## Exercise description
Search each line below for "email", then return the lines where it appears.

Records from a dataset
......

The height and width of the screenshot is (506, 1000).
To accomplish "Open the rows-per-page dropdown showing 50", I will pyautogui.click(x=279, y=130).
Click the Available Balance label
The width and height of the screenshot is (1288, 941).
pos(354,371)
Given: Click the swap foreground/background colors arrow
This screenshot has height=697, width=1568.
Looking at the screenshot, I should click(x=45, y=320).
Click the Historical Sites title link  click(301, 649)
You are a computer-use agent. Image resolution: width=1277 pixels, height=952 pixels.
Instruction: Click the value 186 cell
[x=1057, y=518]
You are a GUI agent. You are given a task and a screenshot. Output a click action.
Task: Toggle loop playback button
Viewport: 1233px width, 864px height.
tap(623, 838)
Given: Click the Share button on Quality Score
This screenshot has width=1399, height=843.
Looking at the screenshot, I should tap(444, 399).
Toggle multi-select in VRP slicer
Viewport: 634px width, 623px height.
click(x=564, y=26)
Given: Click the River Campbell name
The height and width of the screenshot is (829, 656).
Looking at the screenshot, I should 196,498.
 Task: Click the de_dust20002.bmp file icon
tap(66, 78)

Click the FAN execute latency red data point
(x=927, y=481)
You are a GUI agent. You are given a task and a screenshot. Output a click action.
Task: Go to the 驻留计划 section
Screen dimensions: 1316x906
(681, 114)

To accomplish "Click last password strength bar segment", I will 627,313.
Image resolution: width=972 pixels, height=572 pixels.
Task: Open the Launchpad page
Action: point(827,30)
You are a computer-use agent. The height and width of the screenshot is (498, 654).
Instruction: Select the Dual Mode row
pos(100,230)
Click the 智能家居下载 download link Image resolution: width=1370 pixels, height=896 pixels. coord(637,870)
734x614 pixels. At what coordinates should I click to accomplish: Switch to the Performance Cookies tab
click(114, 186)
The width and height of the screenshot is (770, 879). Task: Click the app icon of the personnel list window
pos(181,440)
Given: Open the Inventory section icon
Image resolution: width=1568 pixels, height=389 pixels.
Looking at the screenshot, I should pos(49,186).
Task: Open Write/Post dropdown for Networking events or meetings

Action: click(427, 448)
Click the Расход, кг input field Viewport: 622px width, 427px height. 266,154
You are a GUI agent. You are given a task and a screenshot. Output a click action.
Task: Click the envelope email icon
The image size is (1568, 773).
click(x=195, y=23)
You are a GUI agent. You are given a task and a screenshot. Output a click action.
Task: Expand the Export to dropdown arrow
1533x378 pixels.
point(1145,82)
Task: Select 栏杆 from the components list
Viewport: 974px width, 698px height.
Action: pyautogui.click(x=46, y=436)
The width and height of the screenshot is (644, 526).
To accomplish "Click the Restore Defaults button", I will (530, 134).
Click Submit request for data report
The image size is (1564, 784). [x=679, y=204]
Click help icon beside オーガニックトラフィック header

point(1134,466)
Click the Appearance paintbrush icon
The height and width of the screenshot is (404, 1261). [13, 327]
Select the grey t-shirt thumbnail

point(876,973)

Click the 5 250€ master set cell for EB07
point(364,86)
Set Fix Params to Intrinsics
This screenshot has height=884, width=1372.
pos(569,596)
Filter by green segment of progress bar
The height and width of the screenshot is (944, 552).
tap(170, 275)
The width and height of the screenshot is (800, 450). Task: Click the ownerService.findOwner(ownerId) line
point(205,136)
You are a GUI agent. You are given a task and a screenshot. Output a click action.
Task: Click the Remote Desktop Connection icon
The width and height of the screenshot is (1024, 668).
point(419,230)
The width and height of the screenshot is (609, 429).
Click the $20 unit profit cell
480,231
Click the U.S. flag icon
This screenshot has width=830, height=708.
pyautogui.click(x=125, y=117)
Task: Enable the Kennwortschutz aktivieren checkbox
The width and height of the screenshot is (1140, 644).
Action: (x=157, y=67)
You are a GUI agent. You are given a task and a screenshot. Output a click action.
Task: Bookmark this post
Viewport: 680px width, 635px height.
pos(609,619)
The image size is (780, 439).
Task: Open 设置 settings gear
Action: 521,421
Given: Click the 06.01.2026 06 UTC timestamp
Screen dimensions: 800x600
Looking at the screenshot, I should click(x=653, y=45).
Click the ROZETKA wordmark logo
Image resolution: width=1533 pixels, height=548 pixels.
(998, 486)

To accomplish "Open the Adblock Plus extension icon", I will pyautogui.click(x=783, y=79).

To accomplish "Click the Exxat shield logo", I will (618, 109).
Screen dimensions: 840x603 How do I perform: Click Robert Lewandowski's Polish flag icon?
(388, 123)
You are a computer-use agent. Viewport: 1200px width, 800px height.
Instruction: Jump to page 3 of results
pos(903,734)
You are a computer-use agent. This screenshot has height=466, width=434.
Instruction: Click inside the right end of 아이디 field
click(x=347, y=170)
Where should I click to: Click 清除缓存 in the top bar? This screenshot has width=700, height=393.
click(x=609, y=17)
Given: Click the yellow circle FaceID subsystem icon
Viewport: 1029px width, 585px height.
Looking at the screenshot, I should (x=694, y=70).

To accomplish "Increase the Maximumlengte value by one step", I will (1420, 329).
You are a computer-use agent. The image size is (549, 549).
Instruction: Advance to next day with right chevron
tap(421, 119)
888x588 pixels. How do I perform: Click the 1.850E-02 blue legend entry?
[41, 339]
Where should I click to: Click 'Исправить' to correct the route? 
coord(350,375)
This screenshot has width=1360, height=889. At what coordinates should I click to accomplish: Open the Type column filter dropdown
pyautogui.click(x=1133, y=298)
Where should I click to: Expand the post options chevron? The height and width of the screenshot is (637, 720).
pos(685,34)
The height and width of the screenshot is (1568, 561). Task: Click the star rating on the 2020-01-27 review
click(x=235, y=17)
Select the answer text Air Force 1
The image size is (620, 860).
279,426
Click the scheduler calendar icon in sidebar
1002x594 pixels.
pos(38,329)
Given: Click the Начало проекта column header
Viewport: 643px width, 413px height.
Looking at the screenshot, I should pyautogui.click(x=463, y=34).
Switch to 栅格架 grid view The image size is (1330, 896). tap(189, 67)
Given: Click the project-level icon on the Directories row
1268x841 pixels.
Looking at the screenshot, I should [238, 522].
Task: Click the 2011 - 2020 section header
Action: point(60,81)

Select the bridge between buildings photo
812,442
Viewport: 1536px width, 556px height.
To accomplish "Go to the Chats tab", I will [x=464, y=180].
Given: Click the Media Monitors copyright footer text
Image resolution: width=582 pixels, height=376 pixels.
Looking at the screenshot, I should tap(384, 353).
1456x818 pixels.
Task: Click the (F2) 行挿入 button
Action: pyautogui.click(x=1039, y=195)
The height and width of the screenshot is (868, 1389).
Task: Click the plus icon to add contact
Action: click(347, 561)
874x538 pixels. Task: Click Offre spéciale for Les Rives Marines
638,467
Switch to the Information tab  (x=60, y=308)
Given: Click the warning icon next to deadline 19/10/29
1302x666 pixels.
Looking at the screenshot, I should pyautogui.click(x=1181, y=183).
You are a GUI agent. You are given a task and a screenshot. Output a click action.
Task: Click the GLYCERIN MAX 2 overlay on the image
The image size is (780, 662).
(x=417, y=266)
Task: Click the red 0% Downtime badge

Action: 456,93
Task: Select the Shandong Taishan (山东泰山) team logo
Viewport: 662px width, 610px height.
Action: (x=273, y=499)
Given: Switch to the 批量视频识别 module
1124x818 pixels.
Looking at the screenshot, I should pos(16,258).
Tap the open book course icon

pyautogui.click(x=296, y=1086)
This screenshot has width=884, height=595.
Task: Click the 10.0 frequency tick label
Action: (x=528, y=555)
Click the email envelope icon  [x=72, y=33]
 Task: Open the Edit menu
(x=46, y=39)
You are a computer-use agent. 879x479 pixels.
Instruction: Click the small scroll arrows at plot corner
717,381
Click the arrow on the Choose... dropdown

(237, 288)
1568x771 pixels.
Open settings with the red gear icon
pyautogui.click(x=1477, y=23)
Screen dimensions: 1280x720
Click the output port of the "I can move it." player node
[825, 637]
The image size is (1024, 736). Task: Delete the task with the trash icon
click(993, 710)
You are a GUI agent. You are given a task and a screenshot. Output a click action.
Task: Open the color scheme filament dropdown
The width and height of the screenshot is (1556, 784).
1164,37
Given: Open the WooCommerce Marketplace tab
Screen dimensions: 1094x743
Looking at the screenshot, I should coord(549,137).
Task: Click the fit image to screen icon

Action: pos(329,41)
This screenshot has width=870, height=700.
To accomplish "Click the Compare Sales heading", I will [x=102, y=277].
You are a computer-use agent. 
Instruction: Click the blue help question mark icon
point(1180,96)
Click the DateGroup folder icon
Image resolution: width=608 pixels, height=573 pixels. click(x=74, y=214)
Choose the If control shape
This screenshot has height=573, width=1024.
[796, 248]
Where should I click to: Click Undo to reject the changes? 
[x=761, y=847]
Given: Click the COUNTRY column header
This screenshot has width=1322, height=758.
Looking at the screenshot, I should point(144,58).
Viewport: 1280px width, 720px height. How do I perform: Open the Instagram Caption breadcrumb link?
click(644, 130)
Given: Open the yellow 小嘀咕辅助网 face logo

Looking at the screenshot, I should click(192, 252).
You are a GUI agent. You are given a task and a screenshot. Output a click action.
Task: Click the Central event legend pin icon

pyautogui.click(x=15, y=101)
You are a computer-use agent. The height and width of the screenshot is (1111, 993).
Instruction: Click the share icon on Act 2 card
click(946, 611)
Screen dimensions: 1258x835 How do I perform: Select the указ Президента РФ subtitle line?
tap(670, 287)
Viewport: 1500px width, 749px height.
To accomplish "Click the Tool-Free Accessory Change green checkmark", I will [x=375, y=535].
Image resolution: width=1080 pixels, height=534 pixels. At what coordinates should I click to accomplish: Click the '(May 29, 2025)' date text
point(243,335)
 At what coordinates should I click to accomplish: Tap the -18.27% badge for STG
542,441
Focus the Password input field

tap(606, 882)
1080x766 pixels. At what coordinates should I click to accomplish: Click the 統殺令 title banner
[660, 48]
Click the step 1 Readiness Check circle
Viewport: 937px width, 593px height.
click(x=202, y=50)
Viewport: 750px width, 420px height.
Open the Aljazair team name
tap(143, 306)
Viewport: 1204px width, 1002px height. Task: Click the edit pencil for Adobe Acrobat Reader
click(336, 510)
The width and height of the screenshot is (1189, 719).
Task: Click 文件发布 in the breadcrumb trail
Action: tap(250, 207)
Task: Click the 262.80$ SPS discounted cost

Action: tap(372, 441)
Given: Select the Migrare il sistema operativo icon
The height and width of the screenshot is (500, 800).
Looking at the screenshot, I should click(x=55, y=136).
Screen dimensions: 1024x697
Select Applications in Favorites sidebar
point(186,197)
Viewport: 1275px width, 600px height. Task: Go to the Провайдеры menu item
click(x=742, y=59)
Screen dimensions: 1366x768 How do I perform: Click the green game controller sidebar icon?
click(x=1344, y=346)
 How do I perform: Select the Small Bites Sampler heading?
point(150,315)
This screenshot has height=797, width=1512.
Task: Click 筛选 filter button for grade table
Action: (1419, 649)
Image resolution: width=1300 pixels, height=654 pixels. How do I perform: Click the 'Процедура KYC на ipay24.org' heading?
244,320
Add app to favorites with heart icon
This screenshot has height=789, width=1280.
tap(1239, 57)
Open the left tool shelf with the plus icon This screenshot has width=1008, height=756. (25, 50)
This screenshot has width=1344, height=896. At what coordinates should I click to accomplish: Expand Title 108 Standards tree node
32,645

......

## Task answer
Task: Click the envelope email icon
Click the email envelope icon  [x=72, y=33]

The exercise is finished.